Write out the passage of the judgment below word for word, starting with "Whoever shall keep" and going on through "or papers etc.".

+++ Supplied text

LegalCrystal Citation
SubjectCriminal
CourtKolkata
Decided On
Reported inAIR1929Cal635
AppellantBenoy Kumar Sen
RespondentEmperor
Excerpt:
- .....however, has thought fit to disbelieve the evidence relating to such printing. having done so the learned judge has referred to the evidence that was adduced on behalf of the defence for the purpose of establishing that the press was at the place where it was found for the purpose of repairs and apparently being of opinion that it was for the defence to establish that the press was out of repairs has upheld the petitioner's conviction. in the view as regards the onus that the learned judge took i am of opinion that he was wrong it was for the prosecution to establish that the press was one which required a declaration and in order to do so it was for the prosecution to show that it was a press in workable order. this has not been done and indeed the evidence that they adduced for that.....
Judgment:
ORDER

Mukerji, J.

1. The petitioner in this case has been convicted under Section 13, Press Act 25 of 1867. Section 13 runs thus:

Whoever shall keep in his possession any such press as aforesaid without making such a declaration as is required by Section 4 of this Act shall etc.

2. To understand what is meant by any such press' reference has to be made to Section 4 which says:

No person in British India shall keep in his possession any press for the printing of books or papers etc.

++++++
+++ Recorded information

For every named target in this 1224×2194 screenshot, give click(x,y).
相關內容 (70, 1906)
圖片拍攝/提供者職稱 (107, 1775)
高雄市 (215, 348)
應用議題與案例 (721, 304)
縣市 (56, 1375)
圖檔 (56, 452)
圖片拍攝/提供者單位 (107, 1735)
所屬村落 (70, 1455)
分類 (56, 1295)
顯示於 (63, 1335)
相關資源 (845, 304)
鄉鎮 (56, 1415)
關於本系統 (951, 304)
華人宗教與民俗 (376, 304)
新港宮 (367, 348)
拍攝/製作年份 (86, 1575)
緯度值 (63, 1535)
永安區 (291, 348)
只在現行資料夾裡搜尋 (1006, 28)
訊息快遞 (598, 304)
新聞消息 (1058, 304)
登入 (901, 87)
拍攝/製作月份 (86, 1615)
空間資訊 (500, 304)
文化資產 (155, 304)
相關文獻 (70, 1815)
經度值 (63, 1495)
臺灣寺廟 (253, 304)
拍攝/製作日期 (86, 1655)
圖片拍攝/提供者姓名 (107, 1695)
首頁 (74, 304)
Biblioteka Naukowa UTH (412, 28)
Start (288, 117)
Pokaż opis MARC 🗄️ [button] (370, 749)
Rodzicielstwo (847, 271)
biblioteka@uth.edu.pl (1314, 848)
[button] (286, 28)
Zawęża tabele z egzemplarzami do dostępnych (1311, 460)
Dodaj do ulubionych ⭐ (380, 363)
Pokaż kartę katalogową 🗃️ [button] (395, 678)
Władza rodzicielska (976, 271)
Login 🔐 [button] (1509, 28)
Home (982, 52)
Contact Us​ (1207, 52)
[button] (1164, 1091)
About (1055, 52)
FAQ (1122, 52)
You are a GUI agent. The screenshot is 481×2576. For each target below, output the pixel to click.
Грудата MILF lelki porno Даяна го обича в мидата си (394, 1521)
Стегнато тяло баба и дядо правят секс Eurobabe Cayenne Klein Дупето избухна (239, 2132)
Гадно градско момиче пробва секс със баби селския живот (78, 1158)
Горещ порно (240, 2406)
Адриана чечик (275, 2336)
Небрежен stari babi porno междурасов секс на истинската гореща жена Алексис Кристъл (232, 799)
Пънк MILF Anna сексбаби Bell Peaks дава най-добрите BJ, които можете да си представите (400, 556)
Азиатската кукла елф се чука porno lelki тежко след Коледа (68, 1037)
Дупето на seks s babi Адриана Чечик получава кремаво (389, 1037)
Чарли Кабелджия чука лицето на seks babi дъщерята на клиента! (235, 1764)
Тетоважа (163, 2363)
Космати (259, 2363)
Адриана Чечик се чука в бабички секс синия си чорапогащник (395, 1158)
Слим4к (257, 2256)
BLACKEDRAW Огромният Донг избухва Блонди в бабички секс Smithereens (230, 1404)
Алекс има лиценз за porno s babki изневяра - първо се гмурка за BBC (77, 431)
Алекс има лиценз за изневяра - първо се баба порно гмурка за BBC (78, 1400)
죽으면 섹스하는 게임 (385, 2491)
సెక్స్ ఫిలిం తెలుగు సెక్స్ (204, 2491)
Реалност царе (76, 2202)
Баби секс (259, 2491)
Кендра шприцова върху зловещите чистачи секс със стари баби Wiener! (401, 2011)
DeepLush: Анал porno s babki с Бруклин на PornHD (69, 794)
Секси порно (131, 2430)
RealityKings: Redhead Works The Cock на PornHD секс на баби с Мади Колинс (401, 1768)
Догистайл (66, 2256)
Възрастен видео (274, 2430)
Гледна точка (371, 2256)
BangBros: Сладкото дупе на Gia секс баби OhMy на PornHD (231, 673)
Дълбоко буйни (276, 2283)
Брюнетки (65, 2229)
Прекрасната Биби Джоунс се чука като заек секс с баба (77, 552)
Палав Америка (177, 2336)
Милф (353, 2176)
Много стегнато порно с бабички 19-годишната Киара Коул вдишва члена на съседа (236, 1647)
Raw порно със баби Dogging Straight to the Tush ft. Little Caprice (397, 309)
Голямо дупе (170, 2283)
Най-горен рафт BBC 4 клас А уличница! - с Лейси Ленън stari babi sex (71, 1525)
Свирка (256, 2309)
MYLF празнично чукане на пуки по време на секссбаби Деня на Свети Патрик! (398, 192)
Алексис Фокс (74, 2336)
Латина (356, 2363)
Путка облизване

++++++

■ Answer box
Whoever shall keep in his possession any such press as aforesaid without making such a declaration as is required by Section 4 of this Act shall etc.

2. To understand what is meant by any such press' reference has to be made to Section 4 which says:

No person in British India shall keep in his possession any press for the printing of books or papers etc.